Esse é um ônus trazido por qualquer sistema cicloviário baseado unicamente em ciclovias segregadas e já ocorre em algumas cidades brasileiras que investem apenas nesse modelo. Cria-se a cultura de que lugar de bicicleta é na ciclovia – e apenas lá.
Acessos
A não ser que existam acessos em cada esquina, seu uso se tornará inviável por aumentar a distância que o ciclista precisa percorrer para conseguir entrar nela.
É o mesmo problema enfrentado pela Ciclovia Rio Pinheiros, em São Paulo, que fica fisicamente separada do viário e com acessos separados por quilômetros de distância. Nos finais de semana, há bastante uso, por ter se tornado uma boa opção de lazer. Mas durante a semana, seu uso cai bastante.
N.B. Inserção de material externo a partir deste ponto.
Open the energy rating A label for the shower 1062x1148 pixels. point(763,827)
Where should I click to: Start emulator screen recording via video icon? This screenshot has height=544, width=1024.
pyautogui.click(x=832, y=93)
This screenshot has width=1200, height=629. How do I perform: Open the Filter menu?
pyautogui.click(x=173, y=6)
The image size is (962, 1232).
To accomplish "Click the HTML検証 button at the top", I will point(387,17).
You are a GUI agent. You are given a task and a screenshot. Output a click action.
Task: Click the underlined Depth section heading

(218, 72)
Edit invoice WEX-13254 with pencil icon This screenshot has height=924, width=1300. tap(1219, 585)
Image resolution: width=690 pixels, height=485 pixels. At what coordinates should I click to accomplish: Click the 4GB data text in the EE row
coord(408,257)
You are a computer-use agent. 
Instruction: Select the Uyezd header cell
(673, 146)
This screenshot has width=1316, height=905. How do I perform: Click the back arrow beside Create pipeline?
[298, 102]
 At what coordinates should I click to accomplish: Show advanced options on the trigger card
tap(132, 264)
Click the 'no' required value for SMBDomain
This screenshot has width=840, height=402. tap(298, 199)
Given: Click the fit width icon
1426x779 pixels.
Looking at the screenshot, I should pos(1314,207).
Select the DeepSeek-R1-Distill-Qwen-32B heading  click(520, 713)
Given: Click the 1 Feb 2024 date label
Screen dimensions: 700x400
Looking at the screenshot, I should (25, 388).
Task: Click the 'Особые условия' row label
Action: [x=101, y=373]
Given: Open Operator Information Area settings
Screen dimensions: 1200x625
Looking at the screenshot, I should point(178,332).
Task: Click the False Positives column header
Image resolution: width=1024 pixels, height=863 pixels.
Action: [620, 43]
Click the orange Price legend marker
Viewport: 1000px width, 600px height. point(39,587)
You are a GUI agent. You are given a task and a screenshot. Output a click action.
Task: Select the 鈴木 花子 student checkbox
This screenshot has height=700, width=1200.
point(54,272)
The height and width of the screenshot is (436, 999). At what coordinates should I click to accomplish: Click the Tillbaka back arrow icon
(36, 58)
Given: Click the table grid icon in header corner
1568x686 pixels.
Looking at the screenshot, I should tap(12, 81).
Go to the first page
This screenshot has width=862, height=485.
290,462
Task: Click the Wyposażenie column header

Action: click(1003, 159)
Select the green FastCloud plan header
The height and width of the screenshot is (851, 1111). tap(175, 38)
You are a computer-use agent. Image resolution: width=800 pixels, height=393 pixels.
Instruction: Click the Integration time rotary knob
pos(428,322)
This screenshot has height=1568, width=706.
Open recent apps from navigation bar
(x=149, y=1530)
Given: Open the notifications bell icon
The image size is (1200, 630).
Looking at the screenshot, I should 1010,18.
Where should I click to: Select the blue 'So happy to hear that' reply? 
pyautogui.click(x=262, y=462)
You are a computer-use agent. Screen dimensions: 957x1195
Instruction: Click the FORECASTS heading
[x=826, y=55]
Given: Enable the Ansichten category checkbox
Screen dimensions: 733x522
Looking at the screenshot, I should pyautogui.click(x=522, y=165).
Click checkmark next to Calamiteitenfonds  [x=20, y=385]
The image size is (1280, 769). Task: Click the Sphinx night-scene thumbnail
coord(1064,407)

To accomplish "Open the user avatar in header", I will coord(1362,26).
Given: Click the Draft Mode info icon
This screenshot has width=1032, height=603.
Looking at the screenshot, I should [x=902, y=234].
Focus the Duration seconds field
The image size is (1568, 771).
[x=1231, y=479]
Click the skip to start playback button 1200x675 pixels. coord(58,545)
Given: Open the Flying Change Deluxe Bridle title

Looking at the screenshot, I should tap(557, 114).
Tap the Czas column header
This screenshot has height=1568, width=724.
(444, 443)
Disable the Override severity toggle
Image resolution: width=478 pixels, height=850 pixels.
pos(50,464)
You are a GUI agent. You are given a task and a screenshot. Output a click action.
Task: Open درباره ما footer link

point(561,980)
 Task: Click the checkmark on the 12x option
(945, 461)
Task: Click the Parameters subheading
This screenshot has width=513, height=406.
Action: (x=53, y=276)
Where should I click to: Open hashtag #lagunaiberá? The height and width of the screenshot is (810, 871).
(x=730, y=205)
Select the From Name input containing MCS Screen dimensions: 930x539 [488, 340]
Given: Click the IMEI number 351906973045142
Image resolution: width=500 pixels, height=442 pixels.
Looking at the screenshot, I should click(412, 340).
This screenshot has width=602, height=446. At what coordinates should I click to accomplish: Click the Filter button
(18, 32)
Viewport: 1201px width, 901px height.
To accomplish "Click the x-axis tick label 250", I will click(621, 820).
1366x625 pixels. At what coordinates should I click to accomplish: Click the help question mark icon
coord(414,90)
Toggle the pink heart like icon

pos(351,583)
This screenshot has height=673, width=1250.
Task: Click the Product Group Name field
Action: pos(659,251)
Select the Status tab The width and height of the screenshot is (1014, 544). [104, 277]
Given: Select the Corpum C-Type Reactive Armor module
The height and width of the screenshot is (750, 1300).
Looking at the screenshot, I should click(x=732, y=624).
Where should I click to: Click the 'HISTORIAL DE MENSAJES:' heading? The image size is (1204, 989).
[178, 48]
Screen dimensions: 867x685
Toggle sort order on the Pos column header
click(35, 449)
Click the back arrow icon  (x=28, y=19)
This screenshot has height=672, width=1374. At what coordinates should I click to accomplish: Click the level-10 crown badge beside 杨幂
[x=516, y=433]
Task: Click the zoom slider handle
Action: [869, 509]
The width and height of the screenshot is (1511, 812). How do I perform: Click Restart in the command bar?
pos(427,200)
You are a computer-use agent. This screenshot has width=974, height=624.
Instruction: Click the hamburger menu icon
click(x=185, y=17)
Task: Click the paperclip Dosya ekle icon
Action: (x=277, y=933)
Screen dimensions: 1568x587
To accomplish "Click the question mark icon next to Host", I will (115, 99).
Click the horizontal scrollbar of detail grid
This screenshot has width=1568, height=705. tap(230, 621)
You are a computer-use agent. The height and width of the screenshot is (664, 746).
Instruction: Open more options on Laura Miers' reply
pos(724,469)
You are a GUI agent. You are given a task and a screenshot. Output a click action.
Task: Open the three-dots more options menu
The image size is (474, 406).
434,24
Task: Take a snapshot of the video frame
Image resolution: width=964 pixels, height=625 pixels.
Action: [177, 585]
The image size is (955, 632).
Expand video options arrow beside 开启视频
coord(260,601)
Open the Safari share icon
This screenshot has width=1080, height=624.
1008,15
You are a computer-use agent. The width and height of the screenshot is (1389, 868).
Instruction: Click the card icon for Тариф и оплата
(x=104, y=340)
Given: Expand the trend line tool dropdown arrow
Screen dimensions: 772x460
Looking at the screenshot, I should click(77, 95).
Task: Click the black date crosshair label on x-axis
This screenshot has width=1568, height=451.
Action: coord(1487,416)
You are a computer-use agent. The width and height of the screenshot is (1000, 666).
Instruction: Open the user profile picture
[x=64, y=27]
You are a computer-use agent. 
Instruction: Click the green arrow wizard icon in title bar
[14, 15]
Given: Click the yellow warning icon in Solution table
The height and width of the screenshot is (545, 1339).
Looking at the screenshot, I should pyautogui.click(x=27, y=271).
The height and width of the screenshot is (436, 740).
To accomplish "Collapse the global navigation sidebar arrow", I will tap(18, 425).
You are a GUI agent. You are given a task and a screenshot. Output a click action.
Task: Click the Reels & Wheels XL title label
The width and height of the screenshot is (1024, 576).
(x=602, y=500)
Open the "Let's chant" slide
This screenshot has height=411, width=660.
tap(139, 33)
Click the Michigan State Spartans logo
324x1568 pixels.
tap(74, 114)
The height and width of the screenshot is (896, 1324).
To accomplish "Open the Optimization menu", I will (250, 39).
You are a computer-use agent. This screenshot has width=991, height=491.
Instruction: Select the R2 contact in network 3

Quem usa a bicicleta cotidianamente não aumenta seu trajeto em vários quilômetros só para poder utilizar a ciclovia. As pessoas que usam a bicicleta para deslocamento não saem de casa para pedalar na ciclovia, mas para chegar a algum lugar. Se a ciclovia estiver em seu caminho e for acessível, ótimo. Senão, continuarão utilizando as ruas.
Subidas
Esse aerotúnel pune o ciclista com uma subida para poder acessá-lo, contrariando a tendência natural dos deslocamentos baseados em esforço físico, que é a de buscar sempre o caminho mais reto e plano possível.
É a mesma razão que faz as pessoas atravessarem “onde dá” quando a faixa de pedestres está longe. É impossível mudar isso.
Origem e destino
O projeto parte da premissa de que os ciclistas sempre se deslocam de ponto A a ponto B, sem paradas ou desvios nesse caminho, como uma “highway”. Isso se percebe pelo vídeo, que mostra um longo túnel atravessando distâncias. Não é mostrado nenhum acesso.
Poluição
Claro que as bicicletas não soltam fumaça. E os ciclistas comumente respiram menos poluição do que quem está nos carros (veja aqui). Porém, se for um ambiente fechado e com pouca ventilação (como aparenta ser nos vídeos), a poluição que sobe das ruas abaixo ficará confinada no túnel, afetando mais os ciclistas do que se eles estivessem na rua.
Pedágio
Sim, os ciclistas terão de pagar para usar o sistema! A proposta é de £1 por viagem, “significantemente mais barato que o transporte público”.
Seja sincero: você pagaria para usar uma ciclovia, quando há a opção de seguir de graça pelas ruas?
A imensa maioria da população que usa a bicicleta nas cidades brasileiras o faz principalmente pelo custo zero, o que nos faz intuir a resposta que dariam a essa pergunta.
Vitrine
A iniciativa seria bastante interessante para o uso da bicicleta a passeio, com potencial turístico. Mas, para o uso diário, acho pouco provável que tenha grande utilização. Me parece mais uma proposta para “viralizar” e divulgar o nome do arquiteto e do escritório de arquitetura, agregando-lhes a imagem de inovação, sustentabilidade e ousadia.
Da maneira como a proposta foi apresentada, dificilmente passaria pelo crivo de um engenheiro. Note que, exceto em um rápido trecho do vídeo (abaixo), não são mostrados pilares de sustentação. E, mesmo nesse ponto, são representados apenas como finas linhas vermelhas. Se forem finos assim, o que acontece se um carro colidir com um deles? Onde serão colocados, sobre as calçadas? Qual a distância mínima entre eles?
Também não são mostrados acessos. Não está claro como será a ventilação. Não foi definida a forma de cobrança do pedágio. Também é uma incógnita o tipo de pavimento, importante por influir diretamente no peso do conjunto e, portanto, na forma de sustentação.
São pontos essenciais para se propor uma obra como essa, que deveriam estar claros desde o início. O papel (e o Youtube) aceitam tudo. Espero que o prefeito de Londres, Boris Johnson, não caia nessa. O arquiteto já conseguiu o que queria: ter seu nome e o de sua empresa divulgados em todo o mundo.